3D Copier of the Future (1979)


This image appears in the 1979 book Future Cities: Homes and Living into the 21st Century and describes the 3D copier of the future.

See also:
Sea City 2000 (1979)
Future Cities: Homes and Living into the 21st Century (1979)

5 comments:

Jonathan said...

These machines have been commercially available for about a decade (though they tend to use polymers cured with UV light, not lasers). Big in rapid-prototyping in particular. Soon they'll be cheap enough to have in the (upper middle class) home.

Wutzke said...

The distinction between these and photocopiers, though, is that the result of a photocopier is "true" -- e.g., dark letters on a white background, typically. Prior to ubiquitous laserprinter use you might argue that the original used ink (e.g., typewriter ribbon) and the copy used carbon powder, but now even that distinction is gone.

In contrast 3-D "copiers" can reproduce an object's shape and texture, but not its component materials -- a gold ring is reproduced as a white or gray polymer, not another gold ring.

Paul M. Cray said...

I remember being disturbed by these machines when I read the book (~1980) and finding the implications of their vaunted properties so difficult to grasp that I excluded them from my personal future history. Now, I just hope that rapid prototypers do prove to be a disruptive technology for the 2010s. We need something.

Ron said...

Some currently available machines reproduce surface color. I was just at SIGGRAPH 2007 and was surprised by the number of vendors.

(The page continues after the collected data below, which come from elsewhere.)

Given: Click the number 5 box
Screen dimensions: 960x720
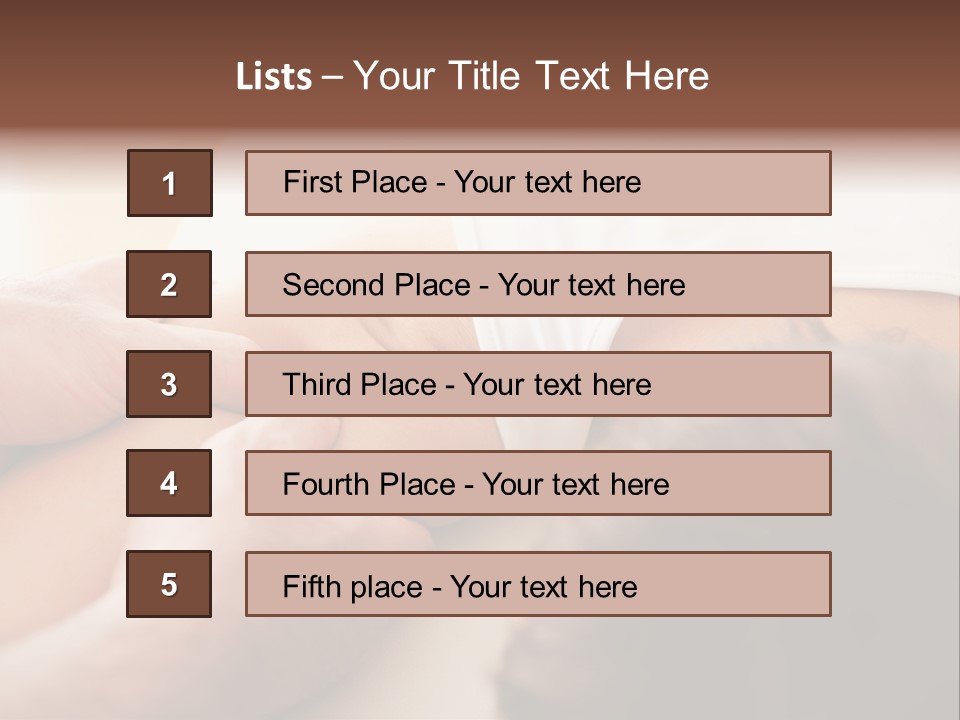Looking at the screenshot, I should 169,584.
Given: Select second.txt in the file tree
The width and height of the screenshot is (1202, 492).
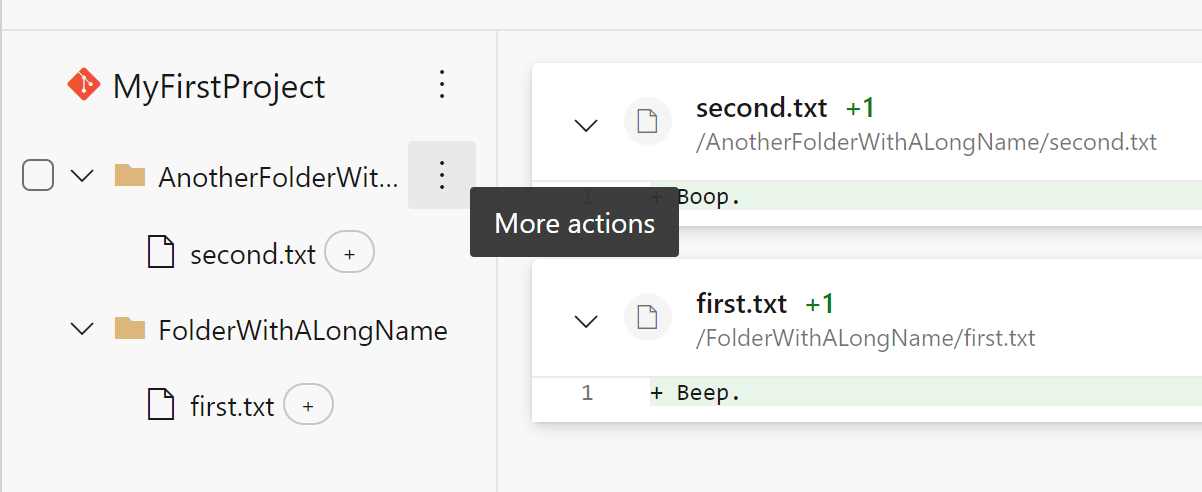Looking at the screenshot, I should click(253, 254).
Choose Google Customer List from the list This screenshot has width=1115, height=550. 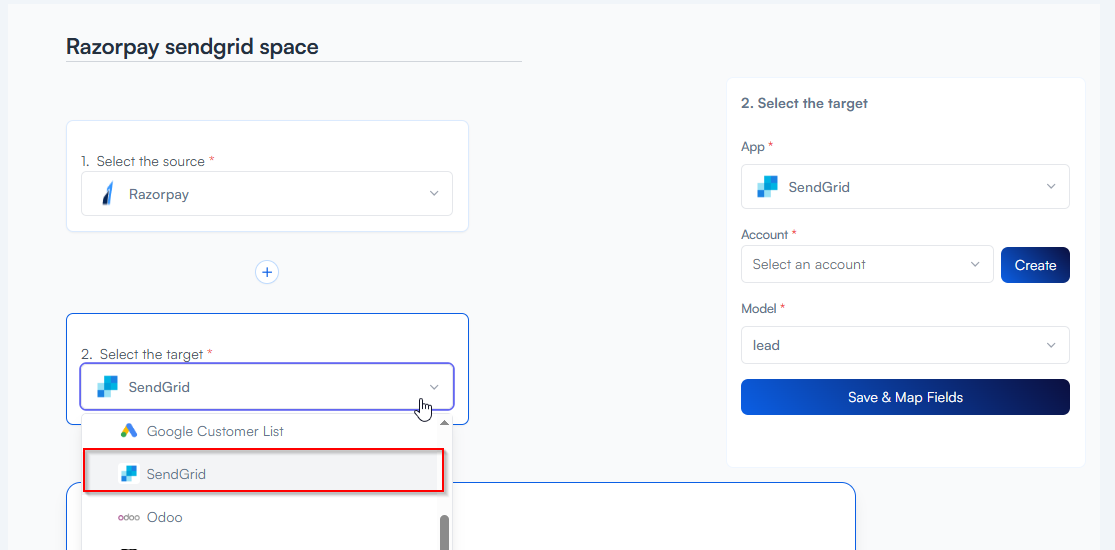pyautogui.click(x=215, y=431)
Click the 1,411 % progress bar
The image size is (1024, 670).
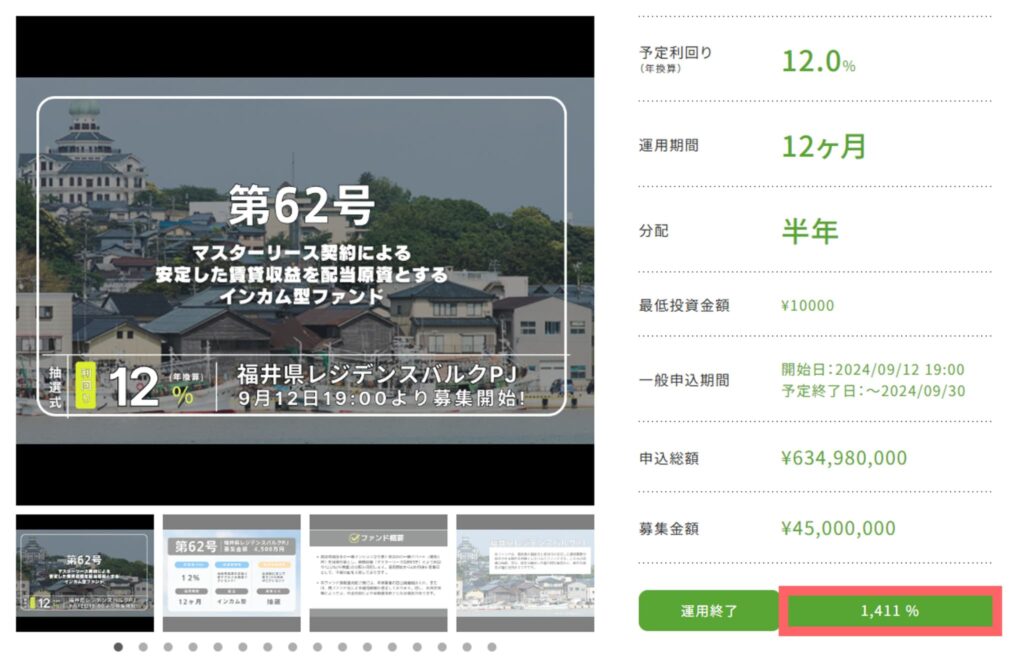click(890, 611)
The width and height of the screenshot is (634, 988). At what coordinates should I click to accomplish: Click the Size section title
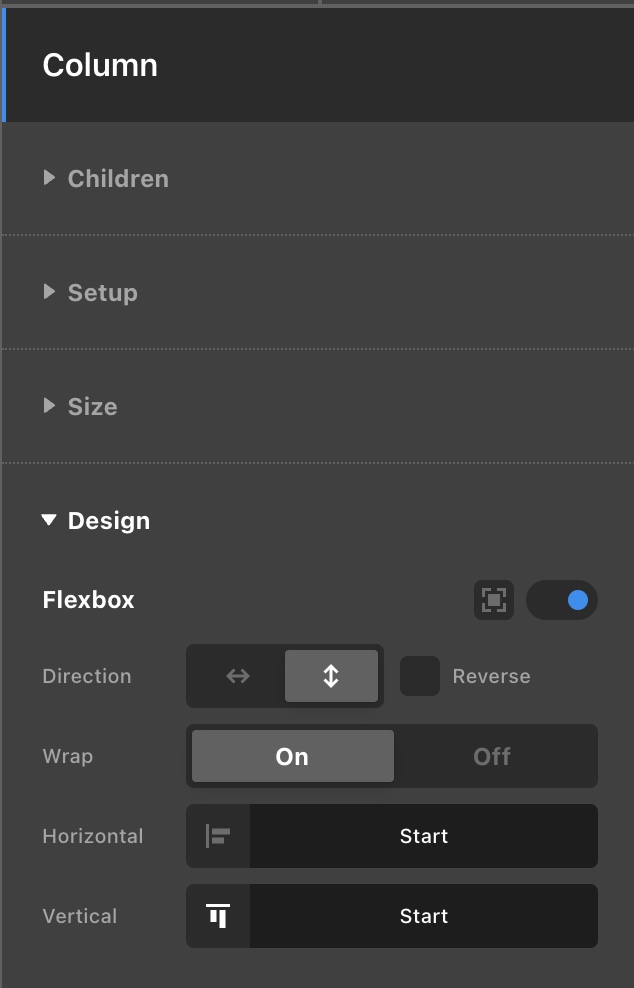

Rapid prototypers may eventually be able to reproduce object qualities using different materials from the original. Consider the range of qualities achievable by adjusting a mix/structure of crystalline carbon and metal in deposition. Make the object arbitrarily hard or heavy, or flexible.

One of the initial issues is that current input scanning is just based on 3D position and color. Scanners will eventually use millimeter wave or other technologies to spectroscopically analyze the surface and probe into it a bit.

Anonymous said...

There was at least one prototype of this kind of 3D "printing" device working back in 1979. It wasn't very high resolution, and produced a shell, not a solid object, but the technology was intriguing.

The inventor was pushing it at the 1979 National Computer Conference in NYC. He didn't have a booth, but whenever he found a promising audience, he made his approach, passed out literature, photos and the like.